Изменить стиль страницы

Другими центрами дада в Германии стали Кёльн и Ганновер. С кёльнской группой был связан Макс Эрнст. Наиболее интересное ответвление было в Ганновере. Курт Швиттерс изобретает собственное течение — «мерцизм» (оно возникло как вырезка из слова «коммерция» для коллажа). Это движение аполитично и стремится к совокупности всех средств воздействия на органы восприятия зрителя. Некоторое время с немецкими дадаистами активную связь поддерживал Тцара.

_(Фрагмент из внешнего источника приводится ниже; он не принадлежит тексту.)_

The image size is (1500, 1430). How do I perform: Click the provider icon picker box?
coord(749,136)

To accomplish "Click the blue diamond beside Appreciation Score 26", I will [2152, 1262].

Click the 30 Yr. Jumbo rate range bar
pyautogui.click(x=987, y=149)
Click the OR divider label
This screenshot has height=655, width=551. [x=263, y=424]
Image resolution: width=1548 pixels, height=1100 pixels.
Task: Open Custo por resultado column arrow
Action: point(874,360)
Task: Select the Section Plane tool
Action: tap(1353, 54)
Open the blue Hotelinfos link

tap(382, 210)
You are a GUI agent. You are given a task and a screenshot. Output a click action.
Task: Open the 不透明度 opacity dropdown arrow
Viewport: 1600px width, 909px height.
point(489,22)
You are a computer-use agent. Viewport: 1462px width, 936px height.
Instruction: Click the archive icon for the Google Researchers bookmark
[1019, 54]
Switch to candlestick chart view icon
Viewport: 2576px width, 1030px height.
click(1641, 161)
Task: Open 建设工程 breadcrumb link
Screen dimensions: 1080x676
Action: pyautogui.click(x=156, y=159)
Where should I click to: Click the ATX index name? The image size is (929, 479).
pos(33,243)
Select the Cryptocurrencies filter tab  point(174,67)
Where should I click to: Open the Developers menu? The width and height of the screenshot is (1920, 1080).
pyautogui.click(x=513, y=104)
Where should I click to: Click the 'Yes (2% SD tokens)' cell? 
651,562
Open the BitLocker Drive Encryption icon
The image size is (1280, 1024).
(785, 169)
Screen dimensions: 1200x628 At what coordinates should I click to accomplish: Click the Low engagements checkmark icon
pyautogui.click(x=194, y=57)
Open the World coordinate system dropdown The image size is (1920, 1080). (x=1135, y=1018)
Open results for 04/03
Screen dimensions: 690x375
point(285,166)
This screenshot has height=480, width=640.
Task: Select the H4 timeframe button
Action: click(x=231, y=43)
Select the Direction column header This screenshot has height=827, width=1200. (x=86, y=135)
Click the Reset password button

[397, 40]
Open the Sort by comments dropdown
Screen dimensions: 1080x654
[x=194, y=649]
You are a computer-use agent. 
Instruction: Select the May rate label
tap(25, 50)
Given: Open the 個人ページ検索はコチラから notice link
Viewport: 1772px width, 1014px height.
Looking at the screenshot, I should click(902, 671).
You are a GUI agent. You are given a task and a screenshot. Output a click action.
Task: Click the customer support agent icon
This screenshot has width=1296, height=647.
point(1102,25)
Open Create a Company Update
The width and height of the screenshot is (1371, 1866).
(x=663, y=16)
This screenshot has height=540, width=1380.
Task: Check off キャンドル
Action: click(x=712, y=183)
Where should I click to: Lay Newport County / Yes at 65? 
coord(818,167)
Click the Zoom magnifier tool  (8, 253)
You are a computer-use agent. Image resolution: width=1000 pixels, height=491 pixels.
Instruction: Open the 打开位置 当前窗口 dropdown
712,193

Хотя дадаизм организационно сложился в 1916 г., а истоки его прослеживаются и раньше, стоит отметить, что между собой основные участники дада перезнакомились около 1913—1914 гг., и стиль их формировался на «излете» кубизма, футуризма и экспрессионизма. Более того, многие из них «переболели» в той или иной степени этими «измами», а некоторые элементы их были творчески восприняты и переработаны. Творчество Аполлинера, Маринетти, Шагала, Пикассо и Кандинского ими воспринималось уважительно. Тем не менее дадаистам пришлось и полемизировать со своей юностью, чтобы яснее определить собственные позиции. Пожалуй, наибольшим нападкам с их стороны подвергался кубизм, причем не Пикассо, а его последующие интерпретаторы. Особенно выделялся Глез, написавший книгу «О кубизме». Бретон отвергает теоретизирование, называет художника «тыквой, растущей на навозе буржуазии». О том же говорит и Тцара: «Мы не признаем никаких теорий. Довольно всяких академий, кубизма и футуризма». Не случайно также, что Тцара в Цюрихе в 1917 г. читал лекции о кубизме, о старом и новом искусстве. Заштампованный кубизм, ставший модным и как бы всем понятным, им претит. Они могут воспринять его, превратив лишь «эстрадный танец» в стилистический «зигзаг». Футуризм — «новое издание импрессионистической реализации, что в нем ценно, как только шумовая музыка». Особенно доставалось экспрессионизму, который во времена дадаизма оставался мощным художественным движением. Экспрессионизм обвинялся в «сентиментальном отношении к эпохе». Даже абстрактное искусство, которое только-только получало распространение и которое они поддерживали, выставляя произведения Кандинского, критиковалось «за отрыв» от жизни, за излишнюю автономность. И тем не менее понятно, что без кубизма, футуризма, экспрессионизма и Кандинского не было бы дадаизма в том виде, в каком он стал складываться. Кубистическое формотворчество, внедрение нехудожественных материалов, стремление картину и скульптуру превратить в объект казались важными. Футуризм интересовал агрессивностью, коллективными действиями, манифестами, попытками войти в разные виды искусства. Экспрессионизм давал пример активной формы, способ «заражения» зрителя чувствами. Наконец, абстрактное искусство — вершина борьбы с натуралистической имитацией, которая у дадаистов ассоциировалась с буржуазной моралью. Дух полемики сопровождал все выступления дадаистов. В начале 20-х гг. он один на один боролся с неоклассицизмом и конструктивизмом.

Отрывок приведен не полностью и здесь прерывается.